*RECORD EXCERPTS:*
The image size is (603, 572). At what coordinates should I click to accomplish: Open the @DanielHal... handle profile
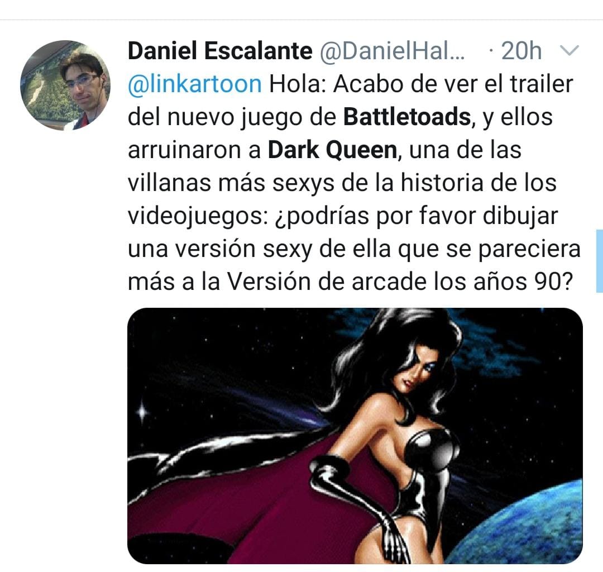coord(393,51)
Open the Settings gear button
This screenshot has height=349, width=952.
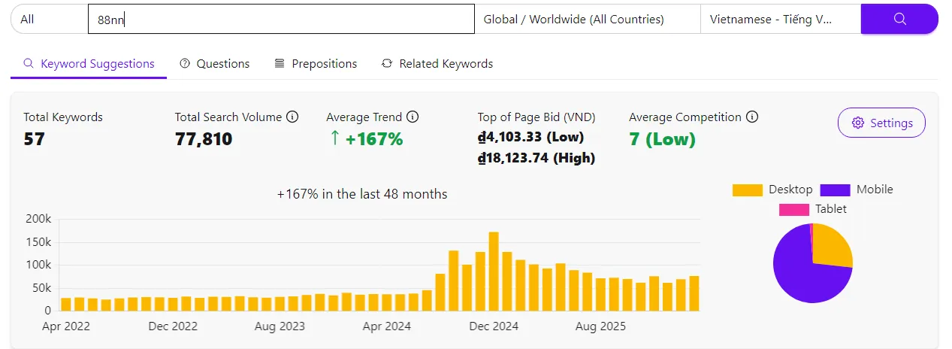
--
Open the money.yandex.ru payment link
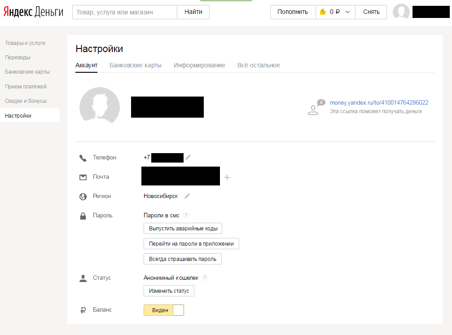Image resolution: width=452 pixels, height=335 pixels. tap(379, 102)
---
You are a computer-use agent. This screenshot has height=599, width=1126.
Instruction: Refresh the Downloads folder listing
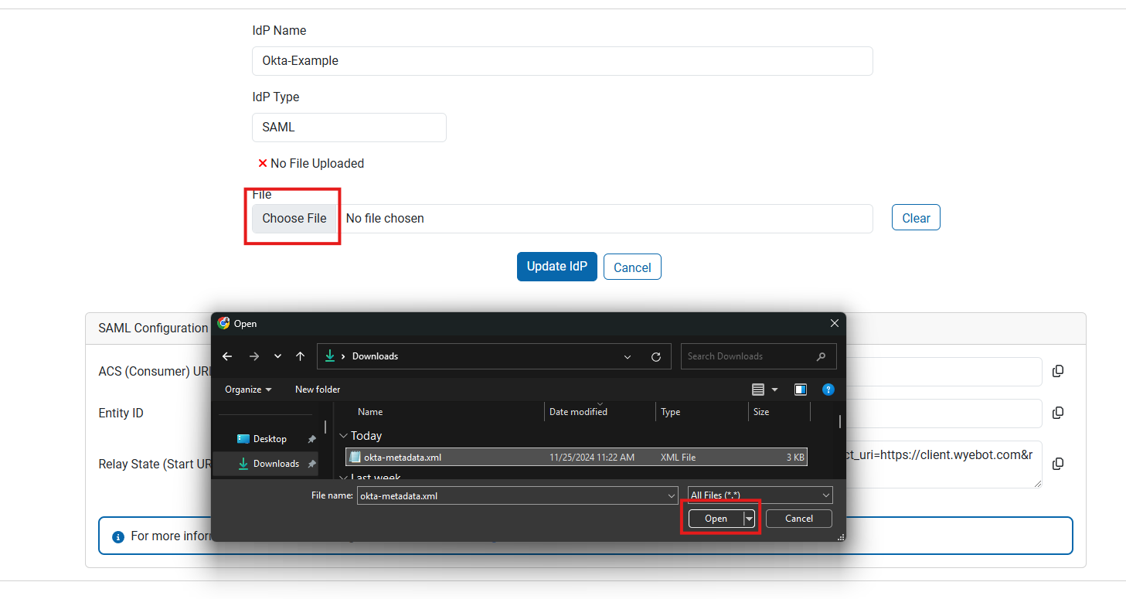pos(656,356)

*EXERCISE PROMPT:* Repeat exactly the lines above from the one with "Open the Settings gear button" up to and including the one with "This screenshot has height=349, width=952.". No other line belongs in the reply.

*ANSWER SECTION:*
Open the Settings gear button
This screenshot has height=349, width=952.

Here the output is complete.